> Exercise directions: Please output the lines from the one with "Image resolution: width=750" through the end of the data exactly as written, omitting all pictures.

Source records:

==================================================

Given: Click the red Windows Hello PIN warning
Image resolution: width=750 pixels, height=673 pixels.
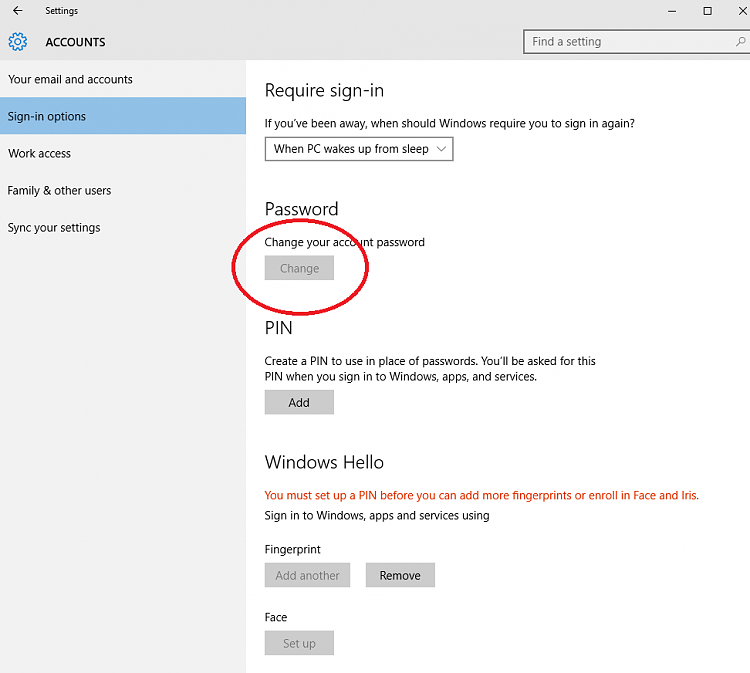Looking at the screenshot, I should (x=481, y=495).
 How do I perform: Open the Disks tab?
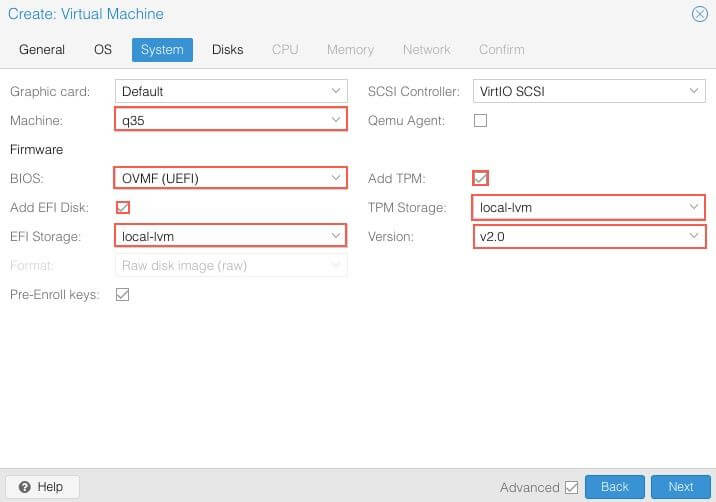227,49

==================================================

> Exercise response:
Image resolution: width=750 pixels, height=673 pixels.
Looking at the screenshot, I should (x=481, y=495).
 How do I perform: Open the Disks tab?
227,49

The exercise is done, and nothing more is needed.